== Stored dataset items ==
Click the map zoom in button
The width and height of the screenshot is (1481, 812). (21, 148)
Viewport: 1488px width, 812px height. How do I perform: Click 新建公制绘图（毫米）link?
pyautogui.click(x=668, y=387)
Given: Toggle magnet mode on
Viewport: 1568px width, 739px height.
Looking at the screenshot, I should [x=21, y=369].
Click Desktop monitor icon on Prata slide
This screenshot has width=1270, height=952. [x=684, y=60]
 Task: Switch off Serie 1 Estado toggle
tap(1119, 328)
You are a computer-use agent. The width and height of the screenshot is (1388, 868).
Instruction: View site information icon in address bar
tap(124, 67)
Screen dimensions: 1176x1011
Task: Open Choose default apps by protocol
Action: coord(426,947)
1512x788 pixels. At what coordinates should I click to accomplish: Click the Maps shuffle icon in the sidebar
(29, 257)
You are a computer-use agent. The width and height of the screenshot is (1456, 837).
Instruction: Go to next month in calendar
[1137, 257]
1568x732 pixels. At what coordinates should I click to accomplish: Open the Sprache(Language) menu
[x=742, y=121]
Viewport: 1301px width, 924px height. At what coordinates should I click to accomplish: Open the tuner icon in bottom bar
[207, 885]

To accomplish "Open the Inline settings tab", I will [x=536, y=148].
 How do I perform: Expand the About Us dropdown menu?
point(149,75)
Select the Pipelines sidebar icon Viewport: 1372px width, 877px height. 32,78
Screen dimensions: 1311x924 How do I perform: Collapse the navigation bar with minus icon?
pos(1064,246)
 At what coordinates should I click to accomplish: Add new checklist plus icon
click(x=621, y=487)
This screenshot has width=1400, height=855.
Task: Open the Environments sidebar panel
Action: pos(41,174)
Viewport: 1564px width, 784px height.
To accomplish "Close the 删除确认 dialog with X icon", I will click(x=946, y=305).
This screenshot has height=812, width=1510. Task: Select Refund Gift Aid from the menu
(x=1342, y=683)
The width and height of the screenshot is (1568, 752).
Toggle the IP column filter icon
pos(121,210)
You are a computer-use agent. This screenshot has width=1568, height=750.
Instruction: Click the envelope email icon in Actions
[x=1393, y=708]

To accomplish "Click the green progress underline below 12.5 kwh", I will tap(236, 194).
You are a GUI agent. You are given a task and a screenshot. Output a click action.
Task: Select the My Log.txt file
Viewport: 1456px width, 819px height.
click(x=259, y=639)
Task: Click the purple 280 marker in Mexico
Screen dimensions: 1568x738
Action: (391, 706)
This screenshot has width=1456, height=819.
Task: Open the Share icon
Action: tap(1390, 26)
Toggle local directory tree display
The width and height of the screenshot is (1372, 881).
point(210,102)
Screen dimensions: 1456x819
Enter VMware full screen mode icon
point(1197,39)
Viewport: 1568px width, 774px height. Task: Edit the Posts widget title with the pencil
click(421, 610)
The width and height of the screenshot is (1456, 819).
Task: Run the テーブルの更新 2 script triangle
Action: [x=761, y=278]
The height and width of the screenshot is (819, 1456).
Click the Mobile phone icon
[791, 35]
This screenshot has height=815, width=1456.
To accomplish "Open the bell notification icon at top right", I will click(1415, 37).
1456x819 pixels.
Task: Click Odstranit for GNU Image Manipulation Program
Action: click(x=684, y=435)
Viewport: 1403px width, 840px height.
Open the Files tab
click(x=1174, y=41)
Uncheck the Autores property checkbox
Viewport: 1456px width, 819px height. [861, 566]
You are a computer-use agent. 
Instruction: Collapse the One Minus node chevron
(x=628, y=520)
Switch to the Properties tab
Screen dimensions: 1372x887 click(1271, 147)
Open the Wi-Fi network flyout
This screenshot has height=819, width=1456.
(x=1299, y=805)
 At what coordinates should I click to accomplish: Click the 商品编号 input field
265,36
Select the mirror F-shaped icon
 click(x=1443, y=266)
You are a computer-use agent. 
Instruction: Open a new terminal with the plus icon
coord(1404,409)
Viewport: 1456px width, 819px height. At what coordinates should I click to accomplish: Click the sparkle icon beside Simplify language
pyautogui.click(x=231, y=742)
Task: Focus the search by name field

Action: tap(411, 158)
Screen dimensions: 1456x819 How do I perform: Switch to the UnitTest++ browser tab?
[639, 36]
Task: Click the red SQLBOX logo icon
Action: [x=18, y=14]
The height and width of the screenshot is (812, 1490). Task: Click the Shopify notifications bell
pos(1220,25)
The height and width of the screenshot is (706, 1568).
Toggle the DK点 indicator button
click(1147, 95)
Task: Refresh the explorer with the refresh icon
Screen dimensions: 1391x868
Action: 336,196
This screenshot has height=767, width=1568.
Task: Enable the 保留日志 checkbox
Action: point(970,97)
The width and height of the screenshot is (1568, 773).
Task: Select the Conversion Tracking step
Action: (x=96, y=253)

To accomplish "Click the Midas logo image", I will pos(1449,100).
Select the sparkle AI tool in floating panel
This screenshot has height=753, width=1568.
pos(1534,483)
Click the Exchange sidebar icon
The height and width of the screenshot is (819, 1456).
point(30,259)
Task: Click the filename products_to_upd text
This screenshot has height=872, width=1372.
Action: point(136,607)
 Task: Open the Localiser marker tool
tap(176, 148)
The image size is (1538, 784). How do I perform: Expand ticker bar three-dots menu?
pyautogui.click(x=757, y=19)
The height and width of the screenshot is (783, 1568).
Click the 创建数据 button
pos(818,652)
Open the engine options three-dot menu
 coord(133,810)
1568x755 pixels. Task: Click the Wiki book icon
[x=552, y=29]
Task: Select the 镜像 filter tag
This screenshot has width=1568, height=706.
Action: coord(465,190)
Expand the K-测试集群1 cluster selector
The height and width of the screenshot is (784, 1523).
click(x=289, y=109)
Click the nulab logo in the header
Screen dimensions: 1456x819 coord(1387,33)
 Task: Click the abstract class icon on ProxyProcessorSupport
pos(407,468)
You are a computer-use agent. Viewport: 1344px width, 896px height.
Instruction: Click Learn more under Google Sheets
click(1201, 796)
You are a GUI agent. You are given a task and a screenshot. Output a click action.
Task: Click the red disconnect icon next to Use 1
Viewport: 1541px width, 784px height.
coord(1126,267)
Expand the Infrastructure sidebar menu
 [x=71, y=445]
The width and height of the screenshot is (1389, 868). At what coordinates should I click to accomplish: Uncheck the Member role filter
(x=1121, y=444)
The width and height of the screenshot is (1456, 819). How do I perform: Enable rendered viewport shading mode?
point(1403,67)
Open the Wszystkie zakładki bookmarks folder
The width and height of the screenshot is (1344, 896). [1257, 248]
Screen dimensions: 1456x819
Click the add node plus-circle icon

== WHAT YOU ARE ASKED TO DO ==
Whenever a line in the records above contains the string "computer", copy that line.

== RESULT ==
You are a computer-use agent. The width and height of the screenshot is (1388, 868).
You are a computer-use agent. The width and height of the screenshot is (1456, 837).
You are a computer-use agent. This screenshot has width=1568, height=750.
You are a computer-use agent. 
You are a computer-use agent. 
You are a computer-use agent. Viewport: 1344px width, 896px height.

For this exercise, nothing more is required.